1980s space-based play-by-mail game

Vorcon Wars is an closed-ended, computer moderated, space-based play-by-mail game. It was published by Vorcon Games and running as early as 1981. 16 players vie for control of the planet Vorcon. Gameplay occurred on a hex map with over 1,000 hexes of varying types and resources. Players strived for expansion through combat and other means. By 1986, the publisher launched an additional version for play called Super Vorcon Wars. In 1989, Vorcon Wars placed second in the non-fantasy wargames section of Flagship's Spring 1989 Award Winners.

==Publication history==
The game was running as early as 1981. It was published by Vorcon Games. John Nicholson of Vorcon Games created the game. The game shares some similarities with Starlord, but with added options. The game was computer moderated.

===Super Vorcon Wars===
By 1986, Vorcon Games published an updated version called Super Vorcon Wars while ran alongside the original game. It was "a more complicated version which involves infectious diseases destroying food supplies, multi-commander player positions, more aggressive native Vorcons and other such wonders" according to reviewer Brendon Kavanagh in Crash.

==Gameplay==
16 players vie for control of the planet Vorcon following its leader's death.
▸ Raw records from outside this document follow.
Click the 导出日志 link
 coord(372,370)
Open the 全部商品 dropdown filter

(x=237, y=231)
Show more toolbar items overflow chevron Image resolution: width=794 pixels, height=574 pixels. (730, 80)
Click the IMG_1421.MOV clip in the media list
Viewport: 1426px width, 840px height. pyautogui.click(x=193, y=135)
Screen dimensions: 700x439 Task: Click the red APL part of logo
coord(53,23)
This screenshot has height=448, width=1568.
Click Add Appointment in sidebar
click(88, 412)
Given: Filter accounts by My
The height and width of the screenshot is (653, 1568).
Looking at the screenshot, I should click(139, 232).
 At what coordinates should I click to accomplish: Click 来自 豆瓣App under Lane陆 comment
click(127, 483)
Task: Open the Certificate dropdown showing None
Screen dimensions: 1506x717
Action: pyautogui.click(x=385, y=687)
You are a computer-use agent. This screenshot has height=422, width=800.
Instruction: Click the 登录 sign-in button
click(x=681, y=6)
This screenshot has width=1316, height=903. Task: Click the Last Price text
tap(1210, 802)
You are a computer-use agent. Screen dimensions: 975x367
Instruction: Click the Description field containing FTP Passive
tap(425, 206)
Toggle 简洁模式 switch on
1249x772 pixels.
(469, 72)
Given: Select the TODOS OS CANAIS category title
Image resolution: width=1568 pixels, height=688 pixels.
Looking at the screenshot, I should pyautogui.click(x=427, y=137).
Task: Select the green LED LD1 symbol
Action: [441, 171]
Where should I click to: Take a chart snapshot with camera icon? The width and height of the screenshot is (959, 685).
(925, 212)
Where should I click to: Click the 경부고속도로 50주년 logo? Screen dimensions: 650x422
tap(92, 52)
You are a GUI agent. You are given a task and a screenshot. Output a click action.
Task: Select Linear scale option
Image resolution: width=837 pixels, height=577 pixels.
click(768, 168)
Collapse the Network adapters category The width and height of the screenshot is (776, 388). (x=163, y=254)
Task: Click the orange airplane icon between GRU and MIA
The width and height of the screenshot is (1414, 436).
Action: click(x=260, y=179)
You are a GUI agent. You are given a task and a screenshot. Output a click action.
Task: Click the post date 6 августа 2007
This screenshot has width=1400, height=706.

Gameplay occurred on a hex map with over 1,000 hexes of varying types and resources. Players see their hex and 18 surrounding hexes per turn as they strive for expansion through combat and other means.

==Reception==
Tim Lewis and Williams McCarthy reviewed Vorcon Wars in the Spring 1984 issue of Flagship. They generally felt positively about the game, noting drawbacks in the lack of awareness outside of the hex maps provided per turn and the time needed at the outset to meet other players. In 1989, Vorcon Wars placed second in the non-fantasy wargames section of Flagship's Spring 1989 Award Winners (after Domination).